City Manager Stephen Compton said he was trying to understand why about $3 million was not billed in water fees, why the city used $2.2 million from its reserves to backfill capital improvement projects, why the council wasn’t being told where the money was coming from and whether utilities income was being overstated.

“I was just getting to the point of gathering the facts,” Compton said.

But in the middle of that investigation, Compton was placed on paid administrative leave June 5 and an inquiry was launched into his actions, the results of which were made public Monday at a special meeting.

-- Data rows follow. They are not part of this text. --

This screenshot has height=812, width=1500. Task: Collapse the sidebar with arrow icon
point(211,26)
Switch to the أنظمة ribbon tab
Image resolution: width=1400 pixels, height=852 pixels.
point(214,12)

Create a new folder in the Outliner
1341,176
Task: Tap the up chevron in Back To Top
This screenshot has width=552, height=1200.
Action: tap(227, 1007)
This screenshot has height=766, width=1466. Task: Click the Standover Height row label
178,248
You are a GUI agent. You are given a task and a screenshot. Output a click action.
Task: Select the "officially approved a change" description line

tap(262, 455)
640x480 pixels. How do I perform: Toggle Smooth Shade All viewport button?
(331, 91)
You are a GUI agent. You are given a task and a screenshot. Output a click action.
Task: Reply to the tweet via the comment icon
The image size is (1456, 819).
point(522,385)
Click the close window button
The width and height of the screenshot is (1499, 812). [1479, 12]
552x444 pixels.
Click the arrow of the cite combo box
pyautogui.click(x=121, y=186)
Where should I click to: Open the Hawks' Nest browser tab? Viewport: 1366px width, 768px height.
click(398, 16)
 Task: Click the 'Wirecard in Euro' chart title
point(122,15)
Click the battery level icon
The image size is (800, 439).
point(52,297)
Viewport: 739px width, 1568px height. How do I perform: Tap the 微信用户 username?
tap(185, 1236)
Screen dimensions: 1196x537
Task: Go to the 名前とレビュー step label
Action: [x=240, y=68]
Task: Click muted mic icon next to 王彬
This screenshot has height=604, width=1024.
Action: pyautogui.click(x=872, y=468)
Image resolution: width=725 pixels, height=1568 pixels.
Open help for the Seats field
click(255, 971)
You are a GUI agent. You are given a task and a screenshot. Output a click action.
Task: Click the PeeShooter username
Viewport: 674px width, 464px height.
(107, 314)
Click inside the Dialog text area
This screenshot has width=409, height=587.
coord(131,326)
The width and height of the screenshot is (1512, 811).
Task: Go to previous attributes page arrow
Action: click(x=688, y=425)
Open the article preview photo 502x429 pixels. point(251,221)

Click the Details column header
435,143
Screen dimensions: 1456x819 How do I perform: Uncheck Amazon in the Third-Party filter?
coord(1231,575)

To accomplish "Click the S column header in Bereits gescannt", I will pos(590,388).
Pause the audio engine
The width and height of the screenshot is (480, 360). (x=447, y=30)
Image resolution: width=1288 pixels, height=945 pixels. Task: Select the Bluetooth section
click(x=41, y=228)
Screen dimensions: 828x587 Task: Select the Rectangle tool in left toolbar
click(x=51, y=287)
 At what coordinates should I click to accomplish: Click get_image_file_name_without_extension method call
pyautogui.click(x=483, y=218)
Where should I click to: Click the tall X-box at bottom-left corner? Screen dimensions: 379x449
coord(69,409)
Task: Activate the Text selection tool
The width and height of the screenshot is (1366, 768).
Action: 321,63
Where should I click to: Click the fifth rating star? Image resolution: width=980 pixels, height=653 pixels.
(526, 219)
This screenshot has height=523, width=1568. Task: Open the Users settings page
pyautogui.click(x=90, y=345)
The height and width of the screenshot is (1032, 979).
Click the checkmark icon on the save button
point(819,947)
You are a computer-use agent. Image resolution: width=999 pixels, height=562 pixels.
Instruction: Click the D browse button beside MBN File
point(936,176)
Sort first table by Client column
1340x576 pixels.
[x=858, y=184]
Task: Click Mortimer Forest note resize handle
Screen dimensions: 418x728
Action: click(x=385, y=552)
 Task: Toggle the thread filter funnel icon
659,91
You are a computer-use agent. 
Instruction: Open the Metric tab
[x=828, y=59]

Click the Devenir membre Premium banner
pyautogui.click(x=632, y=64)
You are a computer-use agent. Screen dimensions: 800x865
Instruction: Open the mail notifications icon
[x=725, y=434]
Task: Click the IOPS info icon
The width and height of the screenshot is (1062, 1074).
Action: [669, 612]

Workplace investigator and Ontario attorney Kathy M. Gandara told the City Council on Monday that she finished a personnel inquiry into Compton. Her findings from the two-month long investigation presented publicly showed that Compton had approved $23,000 more than his $25,000 limit in contracts, and hired temporary employees without following proper procedures.

He denies any wrongdoing.

Councilman David Toro was surprised Compton had hired temporary workers without following procedures and wanted to know why. He was not surprised by the overspending because Compton had previously told the council about that, Toro said.

Councilman Frank A. Gonzales called the findings serious.

“There’s no excuse for this. It’s serious,” Gonzales said. “The results of the investigation speak for themselves.”

But Compton said in a phone interview Monday night, his first public interview since he was placed on paid administrative leave, that he had started gathering facts in April 2013, a month after he was hired as interim city manager, to understand why Colton didn’t have as much money as it should, and as a routine matter because of his lengthy finance background.

“I’m wondering, why is the city out of money?” Compton said about when he was first hired. “I said we’re not doing what we should be doing … This community has trouble and I’m trying to help it.”

While digging into 2012 audits and documents to understand capital improvement projects, he learned that rates for fire flow charges, or water services that commercial businesses use during fires, had been increased in 2009 by the council from old 1999 rates. But after complaints about the high rates, they were somehow dropped back to 1999 rates and have stayed there since, resulting in about $3 million that could have been collected but was not.

Acting City Manager and Public Works Director Amer Jakher explained that he wasn’t here in 2009 when the rates were changed and that his department is working on correcting the matter.

“They were thought to be excessive,” Jakher said about the increased rates. “The rates were raised and then they were dropped. The people who did that are no longer at the city.”